An Educational Divide
Davidenkoff says the Socialist government doesn’t seem to understand the concerns of the working and middle class and in the name of equality, got it all wrong.
“Mostly, wealthy people don’t want homework because when the kids are at home, they make sports or dance or music. They go to the museums, to the theater. So they have this access to culture, which is very important,” he says. “In poor families, they don’t have that, so the only link they have with culture and school is homework.”
Elisabeth Zeboulon sits in her office over the playground. Today, she’s the principal at a private, bilingual school in Paris, but she spent most of her career in French public schools. Zeboulon says the centralized French education system doesn’t leave much room for trying different teaching methods.
“The kids are very different from one place to another, from one school to another, and we don’t have much way of adapting,” she says. “And whenever they start saying, ‘Well in this place we could do this, in that place we could do that,’ then you have a lot of people coming up and saying, ‘Look, it’s not equal.’ “
Cutting homework is just part of an effort aimed at making primary and secondary school a happier, more relaxed place for children. The school week will be lengthened — currently, French children have Wednesdays off — but the school day will be shortened. Kids get out so late here there’s no time for extracurricular activities. Basically, French school is a grind, says Peter Gumbel, author of a scathing book on the education system in France.

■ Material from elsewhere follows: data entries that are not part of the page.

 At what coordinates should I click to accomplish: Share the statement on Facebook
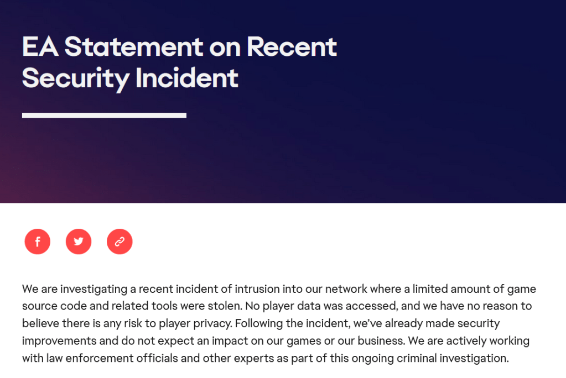click(x=38, y=242)
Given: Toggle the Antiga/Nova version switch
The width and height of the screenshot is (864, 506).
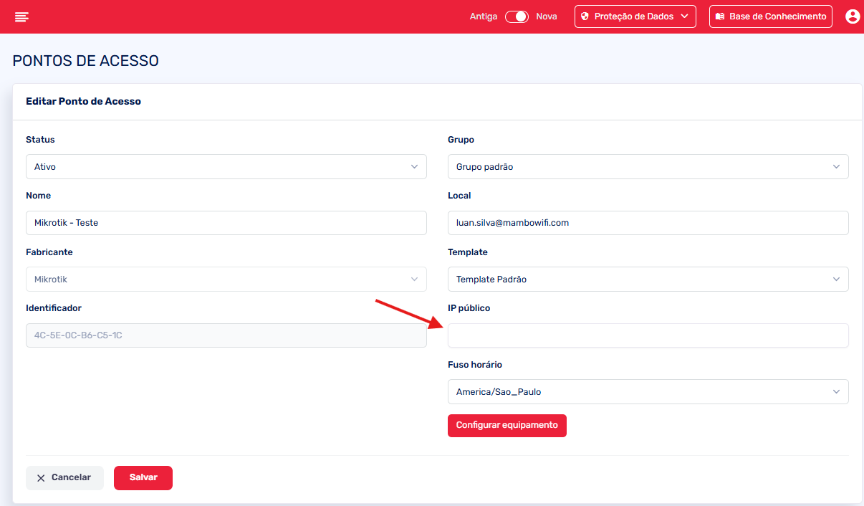Looking at the screenshot, I should pos(517,16).
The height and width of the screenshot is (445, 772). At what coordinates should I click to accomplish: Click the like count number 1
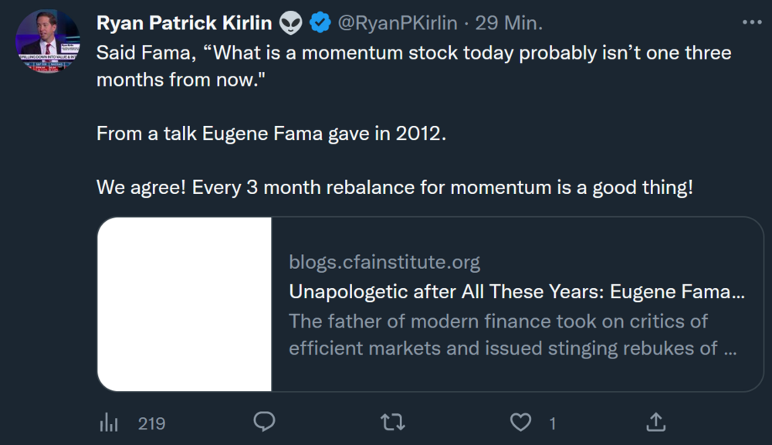coord(552,423)
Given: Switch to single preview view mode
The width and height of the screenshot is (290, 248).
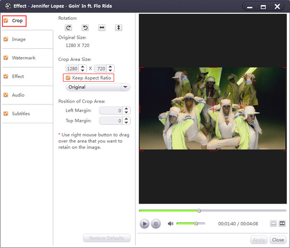Looking at the screenshot, I should [273, 223].
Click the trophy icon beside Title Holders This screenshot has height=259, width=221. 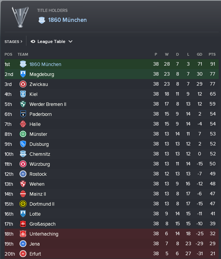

“There’s an enormous amount of pressure, and it’s no fun whatsoever. There’s no sport or very little sport, very little art, very little music. Kids don’t have a good time at all,” he says. “And it’s not about building self-confidence and encouraging them to go out and discover the world. It’s much more about, sit down and we’ll fill your empty heads with our rather dull and old-fashioned knowledge.”
There’s another big reason the French government is making changing school policy a top priority, Gumbel says.
“The French are discovering — to their horror — that their performance internationally has been declining over the last 10 years. The French actually are performing [worse] than the Americans in reading and science,” he says.
This is a huge shock, Gumbel says, to a country that long considered itself an education pioneer.